### HOW TO COMPLETE THIS TASK
Copy out precisely the line that holds "Task: Click the Legend title text" and all the lines following it in the data, up to and including the last one, and no others.

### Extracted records
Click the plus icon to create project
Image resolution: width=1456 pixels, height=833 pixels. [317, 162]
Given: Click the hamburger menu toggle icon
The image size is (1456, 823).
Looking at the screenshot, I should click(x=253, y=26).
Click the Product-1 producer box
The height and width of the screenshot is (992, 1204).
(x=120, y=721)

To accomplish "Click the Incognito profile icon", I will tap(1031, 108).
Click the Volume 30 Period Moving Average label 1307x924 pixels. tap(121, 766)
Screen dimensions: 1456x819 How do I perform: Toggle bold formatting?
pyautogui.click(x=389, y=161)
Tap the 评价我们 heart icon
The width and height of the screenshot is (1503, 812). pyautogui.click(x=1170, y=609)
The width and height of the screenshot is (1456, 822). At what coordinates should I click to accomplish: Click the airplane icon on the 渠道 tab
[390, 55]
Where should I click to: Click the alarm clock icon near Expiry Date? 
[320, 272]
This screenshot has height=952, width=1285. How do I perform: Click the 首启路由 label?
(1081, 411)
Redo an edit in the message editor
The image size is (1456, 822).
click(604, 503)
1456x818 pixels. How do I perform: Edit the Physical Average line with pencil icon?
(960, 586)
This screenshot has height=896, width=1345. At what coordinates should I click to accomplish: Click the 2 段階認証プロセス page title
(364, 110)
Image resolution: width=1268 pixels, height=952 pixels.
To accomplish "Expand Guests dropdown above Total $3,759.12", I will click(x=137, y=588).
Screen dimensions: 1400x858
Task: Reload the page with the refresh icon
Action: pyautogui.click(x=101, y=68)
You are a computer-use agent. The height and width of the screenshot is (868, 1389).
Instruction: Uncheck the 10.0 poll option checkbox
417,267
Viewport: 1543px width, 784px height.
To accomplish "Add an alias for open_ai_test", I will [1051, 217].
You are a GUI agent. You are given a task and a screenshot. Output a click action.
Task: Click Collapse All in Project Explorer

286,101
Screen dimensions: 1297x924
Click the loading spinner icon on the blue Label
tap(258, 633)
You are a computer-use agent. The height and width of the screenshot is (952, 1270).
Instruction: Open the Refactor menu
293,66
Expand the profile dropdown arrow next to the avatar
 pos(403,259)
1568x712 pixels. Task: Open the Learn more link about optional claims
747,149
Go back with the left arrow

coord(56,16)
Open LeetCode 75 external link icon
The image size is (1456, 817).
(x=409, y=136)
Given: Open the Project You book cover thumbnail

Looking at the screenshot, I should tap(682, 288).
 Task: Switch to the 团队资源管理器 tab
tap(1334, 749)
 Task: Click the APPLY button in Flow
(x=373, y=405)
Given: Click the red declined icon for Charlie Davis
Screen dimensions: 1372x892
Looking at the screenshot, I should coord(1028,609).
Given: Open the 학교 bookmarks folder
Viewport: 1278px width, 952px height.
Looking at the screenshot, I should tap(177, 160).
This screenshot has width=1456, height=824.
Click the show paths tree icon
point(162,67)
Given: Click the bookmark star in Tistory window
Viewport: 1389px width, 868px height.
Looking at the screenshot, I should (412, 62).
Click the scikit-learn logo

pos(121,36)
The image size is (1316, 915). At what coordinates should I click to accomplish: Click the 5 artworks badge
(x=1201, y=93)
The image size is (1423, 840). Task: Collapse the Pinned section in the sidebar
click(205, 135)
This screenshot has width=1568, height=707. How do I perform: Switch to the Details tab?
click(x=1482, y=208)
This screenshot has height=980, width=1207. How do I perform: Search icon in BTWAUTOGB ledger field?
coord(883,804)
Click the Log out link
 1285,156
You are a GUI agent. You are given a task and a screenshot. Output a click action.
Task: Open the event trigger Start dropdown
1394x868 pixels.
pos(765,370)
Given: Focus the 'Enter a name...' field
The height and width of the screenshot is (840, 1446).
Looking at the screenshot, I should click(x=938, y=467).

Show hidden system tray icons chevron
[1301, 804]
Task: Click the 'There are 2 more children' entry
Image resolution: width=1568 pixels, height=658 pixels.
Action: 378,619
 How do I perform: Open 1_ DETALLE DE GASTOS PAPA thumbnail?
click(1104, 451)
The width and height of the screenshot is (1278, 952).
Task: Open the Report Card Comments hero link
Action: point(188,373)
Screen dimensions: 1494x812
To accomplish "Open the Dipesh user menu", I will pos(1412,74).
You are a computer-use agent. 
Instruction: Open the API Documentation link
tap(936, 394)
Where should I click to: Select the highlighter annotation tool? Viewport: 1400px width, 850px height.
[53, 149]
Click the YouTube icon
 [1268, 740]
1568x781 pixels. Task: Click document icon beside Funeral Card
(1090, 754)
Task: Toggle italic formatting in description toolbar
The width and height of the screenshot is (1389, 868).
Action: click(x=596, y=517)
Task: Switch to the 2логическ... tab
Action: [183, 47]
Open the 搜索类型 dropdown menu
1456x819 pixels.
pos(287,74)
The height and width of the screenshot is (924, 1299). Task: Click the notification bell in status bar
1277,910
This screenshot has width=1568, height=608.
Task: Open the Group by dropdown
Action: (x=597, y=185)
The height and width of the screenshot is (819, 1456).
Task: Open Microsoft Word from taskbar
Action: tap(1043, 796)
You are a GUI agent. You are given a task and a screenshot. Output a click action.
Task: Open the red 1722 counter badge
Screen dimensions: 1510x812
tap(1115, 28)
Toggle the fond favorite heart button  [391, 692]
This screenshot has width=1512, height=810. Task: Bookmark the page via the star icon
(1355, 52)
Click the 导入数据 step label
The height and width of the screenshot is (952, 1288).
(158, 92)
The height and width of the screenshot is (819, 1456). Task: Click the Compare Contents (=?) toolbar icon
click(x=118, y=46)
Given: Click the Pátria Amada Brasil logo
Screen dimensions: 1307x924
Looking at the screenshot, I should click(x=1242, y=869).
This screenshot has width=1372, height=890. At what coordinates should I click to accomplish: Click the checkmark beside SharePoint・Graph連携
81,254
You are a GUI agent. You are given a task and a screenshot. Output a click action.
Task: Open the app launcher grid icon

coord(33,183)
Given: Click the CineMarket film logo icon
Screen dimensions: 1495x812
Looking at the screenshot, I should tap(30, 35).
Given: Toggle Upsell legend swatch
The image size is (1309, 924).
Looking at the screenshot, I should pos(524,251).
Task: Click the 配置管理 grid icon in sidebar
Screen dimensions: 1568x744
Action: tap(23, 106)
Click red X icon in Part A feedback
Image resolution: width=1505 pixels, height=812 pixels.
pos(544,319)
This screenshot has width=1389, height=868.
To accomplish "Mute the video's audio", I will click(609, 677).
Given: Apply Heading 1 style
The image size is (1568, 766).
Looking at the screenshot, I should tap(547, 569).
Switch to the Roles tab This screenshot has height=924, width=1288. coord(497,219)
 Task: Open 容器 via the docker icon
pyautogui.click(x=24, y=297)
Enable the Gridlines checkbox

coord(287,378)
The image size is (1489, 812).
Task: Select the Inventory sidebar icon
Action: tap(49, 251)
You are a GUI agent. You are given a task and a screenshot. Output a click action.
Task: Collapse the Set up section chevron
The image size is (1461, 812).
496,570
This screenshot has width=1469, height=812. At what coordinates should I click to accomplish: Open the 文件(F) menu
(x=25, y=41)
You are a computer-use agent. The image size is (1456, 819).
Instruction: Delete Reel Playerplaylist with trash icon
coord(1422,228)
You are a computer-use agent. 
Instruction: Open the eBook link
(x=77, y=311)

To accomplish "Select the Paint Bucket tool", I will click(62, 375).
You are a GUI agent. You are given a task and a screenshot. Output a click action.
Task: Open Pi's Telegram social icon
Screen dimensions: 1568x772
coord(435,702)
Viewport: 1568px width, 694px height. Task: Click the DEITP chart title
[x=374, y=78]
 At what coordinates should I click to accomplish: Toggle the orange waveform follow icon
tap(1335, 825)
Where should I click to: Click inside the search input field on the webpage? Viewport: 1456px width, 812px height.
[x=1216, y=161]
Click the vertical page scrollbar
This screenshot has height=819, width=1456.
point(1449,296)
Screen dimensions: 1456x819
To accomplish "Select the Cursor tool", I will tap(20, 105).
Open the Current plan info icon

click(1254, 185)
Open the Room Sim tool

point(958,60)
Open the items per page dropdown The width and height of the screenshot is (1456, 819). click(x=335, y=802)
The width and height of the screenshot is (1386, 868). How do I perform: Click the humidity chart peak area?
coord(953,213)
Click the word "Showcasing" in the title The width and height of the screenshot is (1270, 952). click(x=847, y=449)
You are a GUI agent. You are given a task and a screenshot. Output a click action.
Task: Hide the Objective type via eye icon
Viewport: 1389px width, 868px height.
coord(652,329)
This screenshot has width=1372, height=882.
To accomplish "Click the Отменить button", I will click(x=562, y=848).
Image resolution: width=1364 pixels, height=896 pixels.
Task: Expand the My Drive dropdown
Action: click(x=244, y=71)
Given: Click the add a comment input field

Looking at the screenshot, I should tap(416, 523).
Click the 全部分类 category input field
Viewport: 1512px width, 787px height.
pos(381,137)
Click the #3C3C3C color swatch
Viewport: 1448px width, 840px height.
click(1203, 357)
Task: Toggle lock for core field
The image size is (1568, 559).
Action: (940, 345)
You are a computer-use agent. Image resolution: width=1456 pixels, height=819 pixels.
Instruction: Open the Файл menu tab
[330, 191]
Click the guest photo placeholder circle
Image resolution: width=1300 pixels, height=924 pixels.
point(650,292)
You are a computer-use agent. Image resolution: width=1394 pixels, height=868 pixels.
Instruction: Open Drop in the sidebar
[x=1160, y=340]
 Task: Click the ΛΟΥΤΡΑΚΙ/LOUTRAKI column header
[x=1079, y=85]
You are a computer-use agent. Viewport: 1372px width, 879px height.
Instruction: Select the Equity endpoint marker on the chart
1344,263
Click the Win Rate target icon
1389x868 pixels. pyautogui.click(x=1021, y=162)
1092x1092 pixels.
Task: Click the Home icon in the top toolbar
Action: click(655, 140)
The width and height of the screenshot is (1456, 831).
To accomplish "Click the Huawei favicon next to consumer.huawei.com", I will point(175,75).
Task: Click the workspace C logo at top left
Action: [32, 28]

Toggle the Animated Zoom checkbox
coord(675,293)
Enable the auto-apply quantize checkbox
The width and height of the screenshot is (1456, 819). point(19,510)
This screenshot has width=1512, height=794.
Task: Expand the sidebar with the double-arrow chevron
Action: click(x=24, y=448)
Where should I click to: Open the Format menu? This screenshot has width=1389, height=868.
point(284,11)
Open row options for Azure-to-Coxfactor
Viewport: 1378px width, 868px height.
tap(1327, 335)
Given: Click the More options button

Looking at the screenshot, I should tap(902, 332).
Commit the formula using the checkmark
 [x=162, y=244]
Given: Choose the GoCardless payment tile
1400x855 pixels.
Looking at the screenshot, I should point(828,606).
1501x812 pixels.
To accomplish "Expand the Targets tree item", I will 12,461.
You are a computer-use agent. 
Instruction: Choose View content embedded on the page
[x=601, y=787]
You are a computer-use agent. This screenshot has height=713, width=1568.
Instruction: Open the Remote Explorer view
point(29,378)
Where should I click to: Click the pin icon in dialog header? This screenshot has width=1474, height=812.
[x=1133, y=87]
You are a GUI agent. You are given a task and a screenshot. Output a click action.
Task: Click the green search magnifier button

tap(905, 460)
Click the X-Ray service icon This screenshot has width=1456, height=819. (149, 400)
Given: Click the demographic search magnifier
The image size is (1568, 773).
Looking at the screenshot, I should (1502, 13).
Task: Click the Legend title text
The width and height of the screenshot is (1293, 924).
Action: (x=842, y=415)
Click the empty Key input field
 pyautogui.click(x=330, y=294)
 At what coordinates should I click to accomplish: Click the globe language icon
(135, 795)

### ANSWER BELOW
Task: Click the Legend title text
The width and height of the screenshot is (1293, 924).
Action: (x=842, y=415)
Click the empty Key input field
 pyautogui.click(x=330, y=294)
 At what coordinates should I click to accomplish: Click the globe language icon
(135, 795)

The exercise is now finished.